Unnötige Tests und Therapien:Weniger ist manchmal mehr

Keine Antibiotika bei leichten Atemwegsinfekten, keine Notfallambulanzen bei Asthmaanfällen und keine frei verkäuflichen Erkältungsmittel - eine US-Ärztevereinigung hat nun eine Liste mit unnötigen Tests und Therapien erstellt.

Werner Bartens

Jetzt ziehen sie die Notbremse. Unabhängige Ärzte wissen zwar schon länger, dass viele Untersuchungen und Behandlungen in der Medizin überflüssig sind.
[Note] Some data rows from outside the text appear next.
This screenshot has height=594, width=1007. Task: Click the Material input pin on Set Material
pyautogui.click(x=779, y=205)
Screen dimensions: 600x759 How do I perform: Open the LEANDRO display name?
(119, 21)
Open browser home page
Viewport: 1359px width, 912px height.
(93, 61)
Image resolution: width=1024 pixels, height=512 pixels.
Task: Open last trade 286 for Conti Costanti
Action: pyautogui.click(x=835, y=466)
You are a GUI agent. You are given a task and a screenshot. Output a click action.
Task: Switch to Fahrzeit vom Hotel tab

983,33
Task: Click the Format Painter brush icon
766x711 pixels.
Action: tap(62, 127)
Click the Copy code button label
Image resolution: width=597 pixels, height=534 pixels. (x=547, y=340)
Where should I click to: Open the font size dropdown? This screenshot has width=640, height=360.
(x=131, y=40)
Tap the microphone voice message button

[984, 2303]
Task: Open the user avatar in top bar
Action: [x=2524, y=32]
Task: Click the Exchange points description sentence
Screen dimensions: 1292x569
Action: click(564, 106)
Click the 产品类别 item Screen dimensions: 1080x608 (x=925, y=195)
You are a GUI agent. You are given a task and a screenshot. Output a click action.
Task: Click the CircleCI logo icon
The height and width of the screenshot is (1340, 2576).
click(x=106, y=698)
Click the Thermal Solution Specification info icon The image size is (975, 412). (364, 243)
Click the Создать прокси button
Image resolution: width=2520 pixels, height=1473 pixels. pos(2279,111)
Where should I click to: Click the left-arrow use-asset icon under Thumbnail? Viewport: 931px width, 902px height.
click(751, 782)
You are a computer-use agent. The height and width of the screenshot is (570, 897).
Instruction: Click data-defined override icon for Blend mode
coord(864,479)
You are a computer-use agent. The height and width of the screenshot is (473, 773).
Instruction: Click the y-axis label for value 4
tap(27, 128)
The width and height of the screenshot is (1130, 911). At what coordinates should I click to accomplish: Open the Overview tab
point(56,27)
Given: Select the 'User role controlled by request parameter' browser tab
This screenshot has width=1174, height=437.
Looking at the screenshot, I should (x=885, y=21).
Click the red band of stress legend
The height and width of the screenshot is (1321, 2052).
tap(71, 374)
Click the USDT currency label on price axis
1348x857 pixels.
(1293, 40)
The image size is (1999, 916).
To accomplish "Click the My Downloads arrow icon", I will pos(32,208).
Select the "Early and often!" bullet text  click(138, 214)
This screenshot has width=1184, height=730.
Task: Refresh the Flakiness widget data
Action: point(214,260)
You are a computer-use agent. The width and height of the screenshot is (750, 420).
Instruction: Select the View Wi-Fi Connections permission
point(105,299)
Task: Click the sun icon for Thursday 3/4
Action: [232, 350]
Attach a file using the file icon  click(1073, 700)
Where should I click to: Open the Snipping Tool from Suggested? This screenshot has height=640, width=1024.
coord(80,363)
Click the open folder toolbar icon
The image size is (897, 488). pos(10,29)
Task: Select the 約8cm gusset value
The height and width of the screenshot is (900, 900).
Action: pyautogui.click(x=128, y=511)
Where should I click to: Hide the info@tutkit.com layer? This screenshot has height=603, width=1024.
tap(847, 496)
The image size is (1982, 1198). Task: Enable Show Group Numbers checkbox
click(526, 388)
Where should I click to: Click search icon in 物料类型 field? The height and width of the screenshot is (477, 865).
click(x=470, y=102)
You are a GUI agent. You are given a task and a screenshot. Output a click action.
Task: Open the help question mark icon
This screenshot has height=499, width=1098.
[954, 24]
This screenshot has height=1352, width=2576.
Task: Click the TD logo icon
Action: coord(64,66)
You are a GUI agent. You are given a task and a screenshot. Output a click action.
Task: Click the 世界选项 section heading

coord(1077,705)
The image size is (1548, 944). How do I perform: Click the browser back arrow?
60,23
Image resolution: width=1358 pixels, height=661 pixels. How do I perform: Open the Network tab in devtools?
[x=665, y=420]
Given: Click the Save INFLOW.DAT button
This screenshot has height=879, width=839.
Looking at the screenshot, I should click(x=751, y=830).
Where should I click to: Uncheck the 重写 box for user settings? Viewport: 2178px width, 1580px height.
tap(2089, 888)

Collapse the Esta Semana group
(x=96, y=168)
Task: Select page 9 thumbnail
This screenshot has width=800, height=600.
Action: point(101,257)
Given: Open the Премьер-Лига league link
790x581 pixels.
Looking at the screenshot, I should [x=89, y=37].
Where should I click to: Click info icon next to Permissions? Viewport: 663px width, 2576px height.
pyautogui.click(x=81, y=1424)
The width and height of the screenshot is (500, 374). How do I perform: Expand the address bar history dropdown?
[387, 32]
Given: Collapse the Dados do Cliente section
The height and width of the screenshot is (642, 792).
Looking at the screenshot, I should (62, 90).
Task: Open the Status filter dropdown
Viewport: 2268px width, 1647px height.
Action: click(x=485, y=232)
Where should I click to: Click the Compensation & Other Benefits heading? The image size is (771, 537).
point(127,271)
Doch so geballt wie in den Archives of Internal Medicine (online) vom Dienstag ist selten zu lesen, dass Medizin mehr schaden als nutzen kann.

Stethoskop

Laut der amerikanische Ärztevereinigung National Physicians Alliance sind viele Therapien und Tests unnötig und können daher vermieden werden.

(Foto: dpa)

Unter der Überschrift "Less is more" hat die amerikanische Ärztevereinigung National Physicians Alliance (NPA) für Allgemeinmedizin, Innere Medizin und Kinderheilkunde eine Liste erstellt, der Ärzte wie Patienten entnehmen können, welche Tests und Therapien unnötig sind. Das Ziel der Mediziner ist es, die Qualität der Versorgung zu verbessern und unnötige Belastungen oder Risiken für die Patienten selbst vermeiden zu helfen.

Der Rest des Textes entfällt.